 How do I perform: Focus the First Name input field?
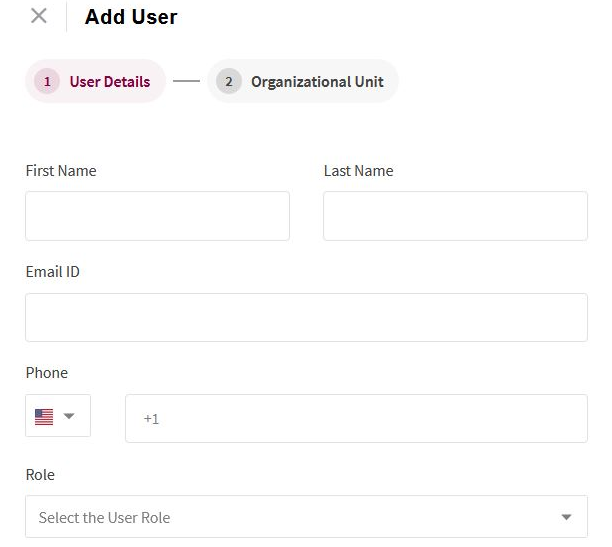point(157,216)
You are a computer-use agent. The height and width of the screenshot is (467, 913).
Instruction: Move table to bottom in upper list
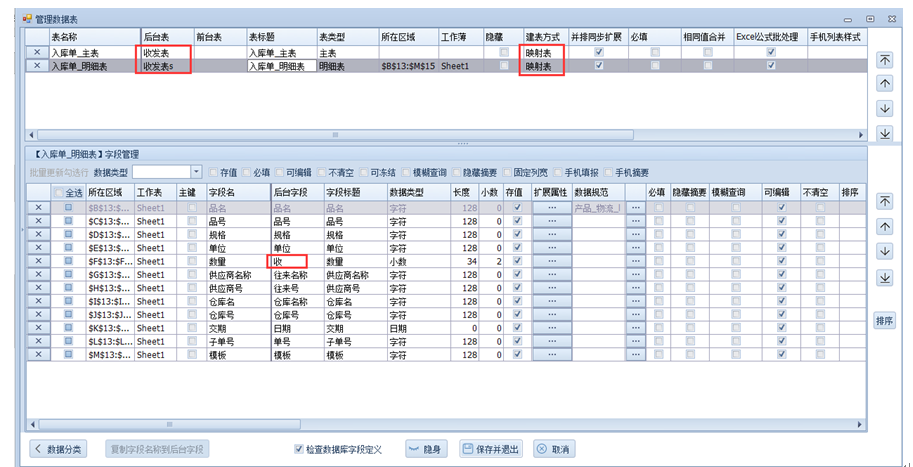pyautogui.click(x=884, y=133)
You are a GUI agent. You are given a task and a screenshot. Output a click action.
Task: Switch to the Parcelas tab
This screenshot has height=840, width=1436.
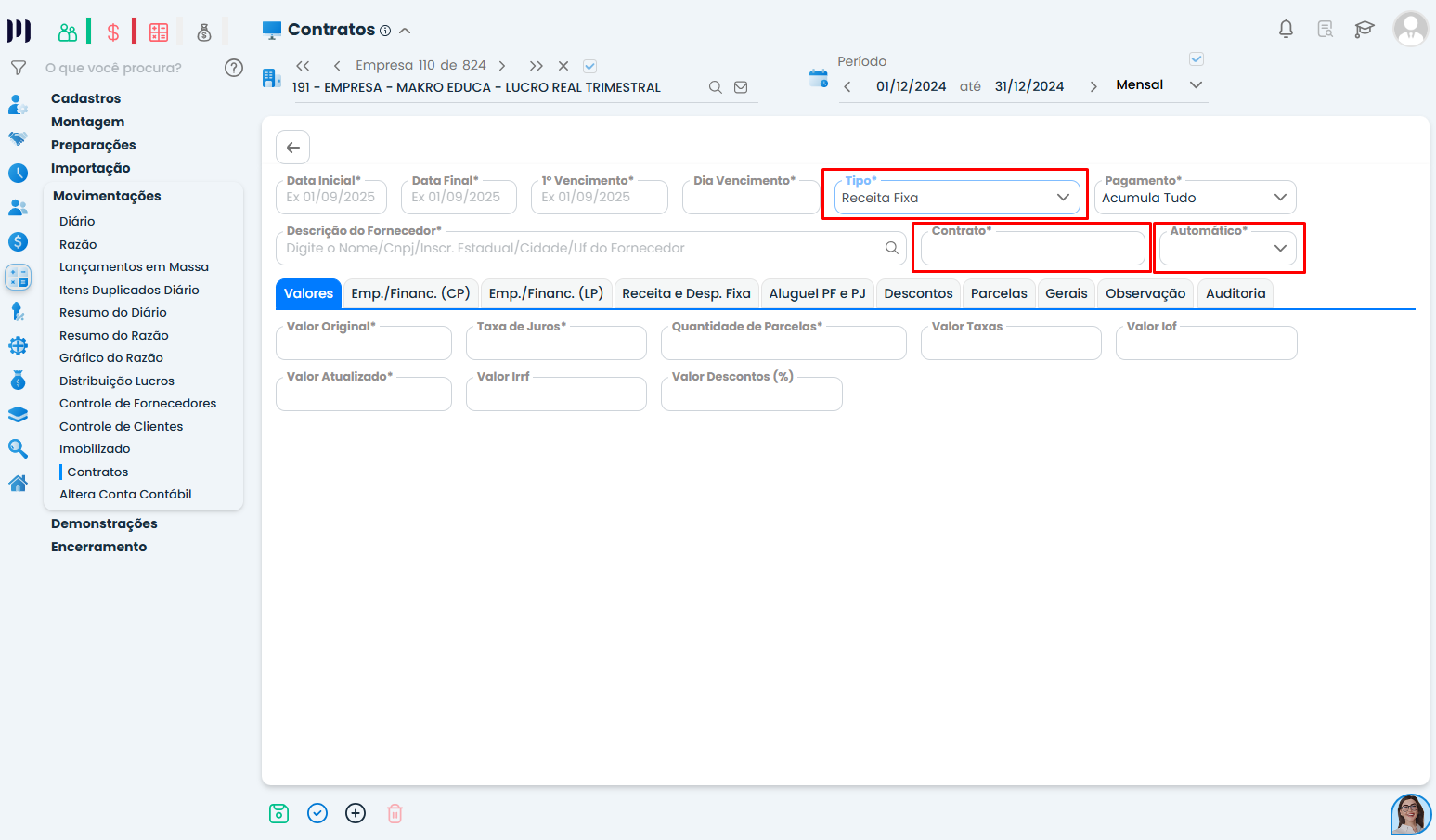(x=999, y=293)
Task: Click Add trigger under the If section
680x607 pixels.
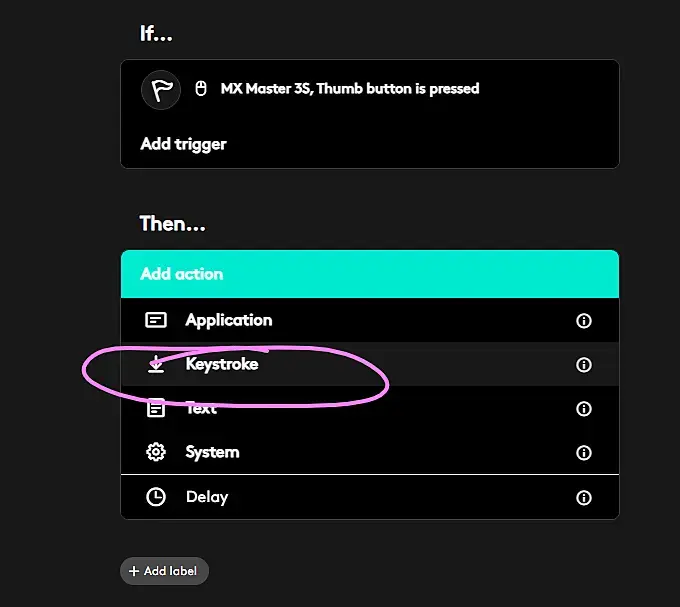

○ ○ ○ ○

WHAT YOU ARE ASKED TO DO — Exactly the lines from the one with "Task: Click Add trigger under the If section" to the last line of the listing are wanted, both ends included and pictures excluded.

WRITTEN RESPONSE —
Task: Click Add trigger under the If section
680x607 pixels.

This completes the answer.